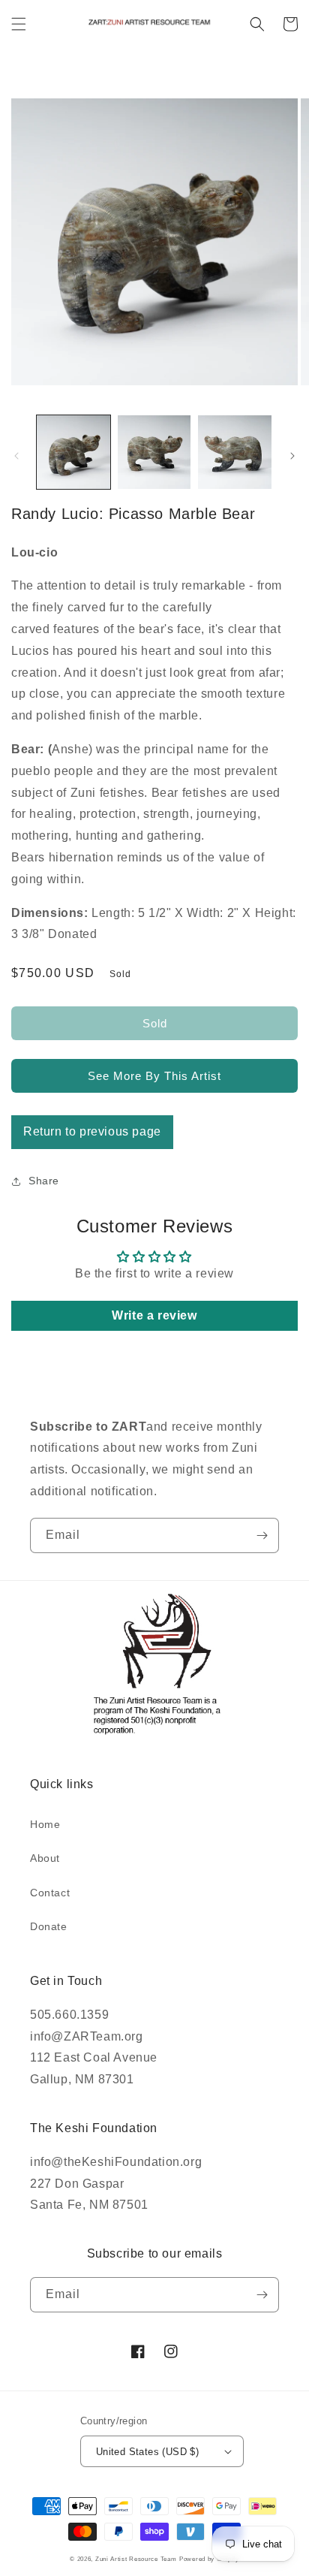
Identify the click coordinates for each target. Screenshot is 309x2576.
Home (45, 1824)
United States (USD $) (147, 2451)
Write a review (154, 1315)
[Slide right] (292, 455)
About (45, 1858)
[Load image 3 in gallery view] (235, 452)
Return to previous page (92, 1131)
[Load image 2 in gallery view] (154, 452)
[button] (18, 24)
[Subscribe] (261, 1535)
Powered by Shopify (209, 2558)
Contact (50, 1893)
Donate (49, 1926)
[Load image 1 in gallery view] (73, 452)
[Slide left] (16, 455)
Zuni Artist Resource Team (136, 2558)
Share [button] (43, 1181)
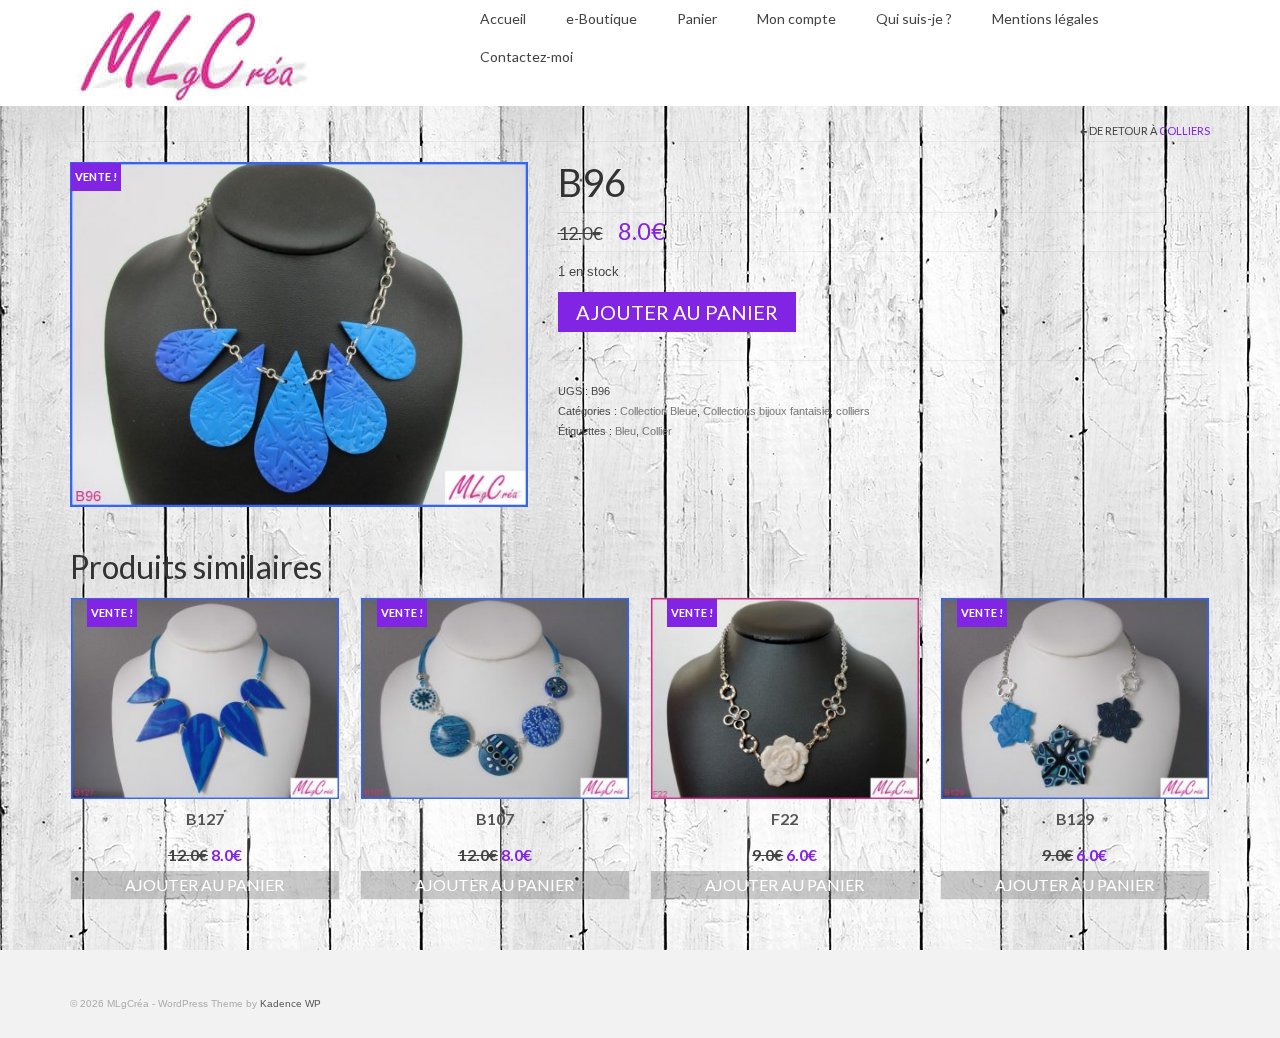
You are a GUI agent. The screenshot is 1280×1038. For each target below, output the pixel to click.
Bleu (625, 431)
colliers (1184, 130)
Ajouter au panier (677, 312)
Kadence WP (290, 1003)
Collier (657, 431)
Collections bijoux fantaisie (766, 411)
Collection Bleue (658, 411)
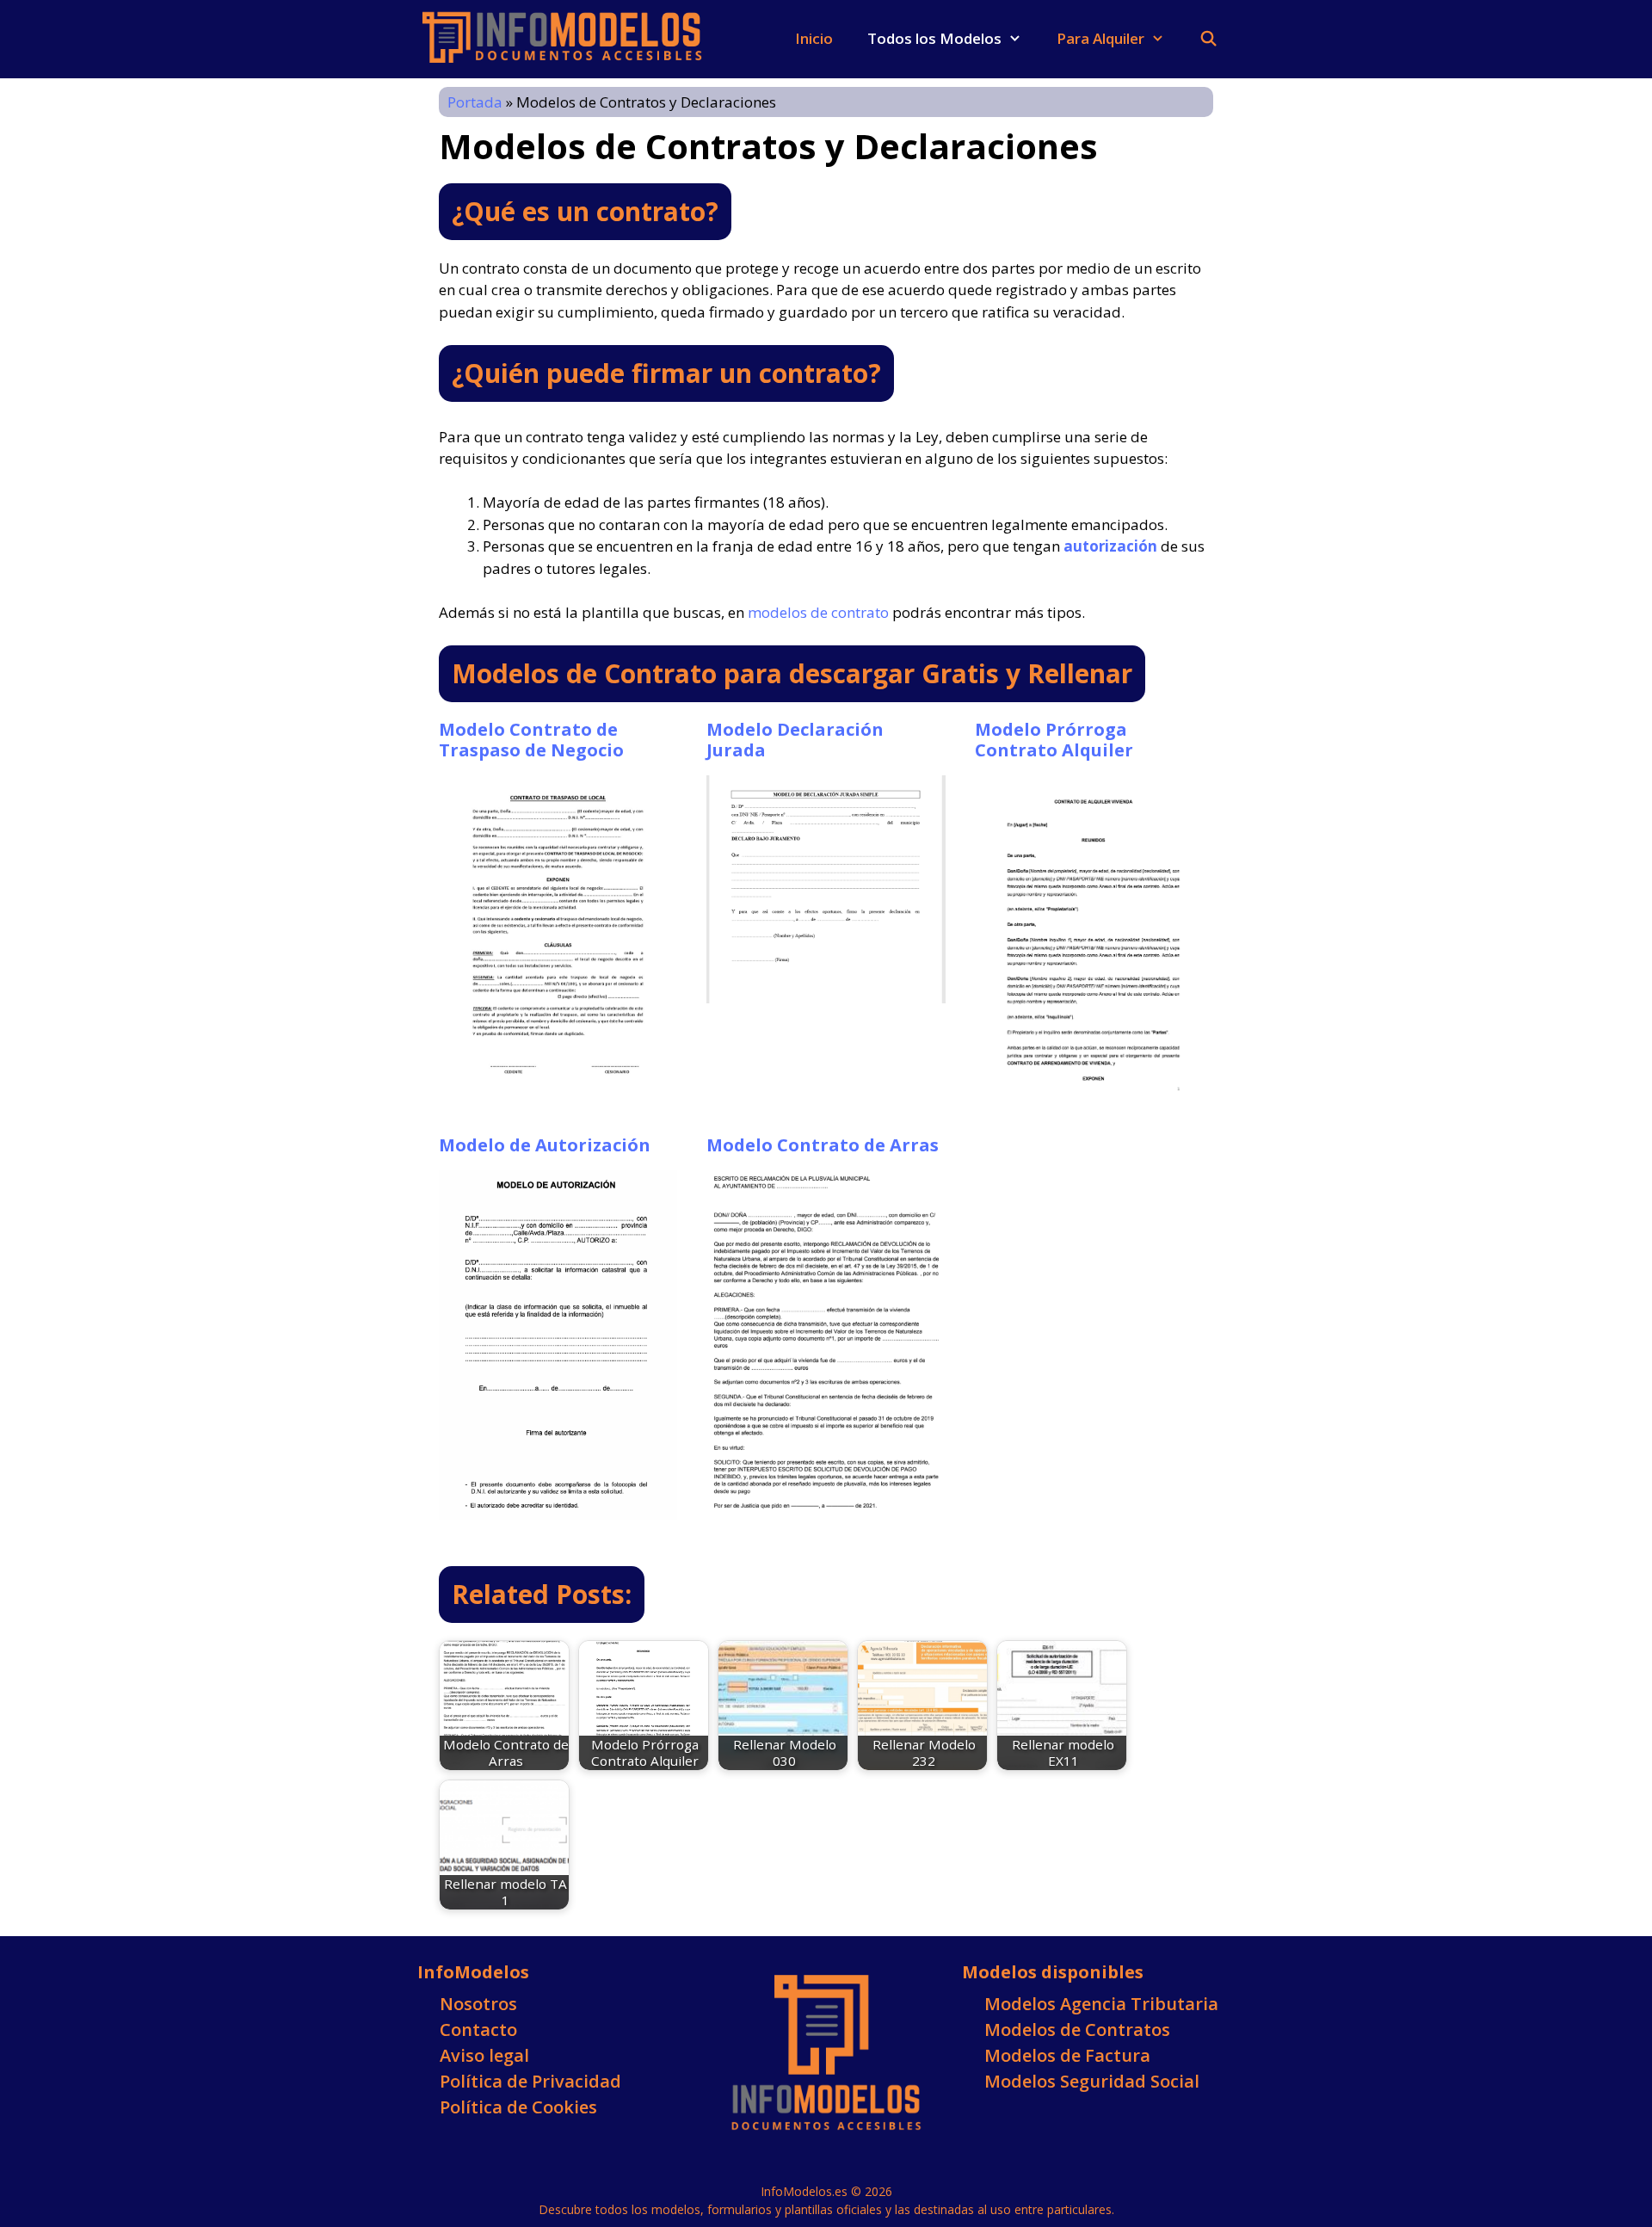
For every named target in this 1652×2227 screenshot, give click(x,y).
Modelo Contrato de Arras (822, 1145)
──────────
- [Work item] If the data includes images, skip them and copy every line exactly.

- [Response to this task]
Identify the click coordinates for each target. Screenshot is 309x2576.
Home (45, 1824)
United States (USD $) (147, 2451)
Write a review (154, 1315)
[Slide right] (292, 455)
About (45, 1858)
[Load image 3 in gallery view] (235, 452)
Return to previous page (92, 1131)
[Load image 2 in gallery view] (154, 452)
[button] (18, 24)
[Subscribe] (261, 1535)
Powered by Shopify (209, 2558)
Contact (50, 1893)
Donate (49, 1926)
[Load image 1 in gallery view] (73, 452)
[Slide left] (16, 455)
Zuni Artist Resource Team (136, 2558)
Share [button] (43, 1181)
You are a GUI agent. The screenshot is 1280×1038. For each target below, output the pixel to click.
Bleu (625, 431)
colliers (1184, 130)
Ajouter au panier (677, 312)
Kadence WP (290, 1003)
Collier (657, 431)
Collections bijoux fantaisie (766, 411)
Collection Bleue (658, 411)
For every named target in this 1652×2227 screenshot, give click(x,y).
Modelo Contrato de Arras (822, 1145)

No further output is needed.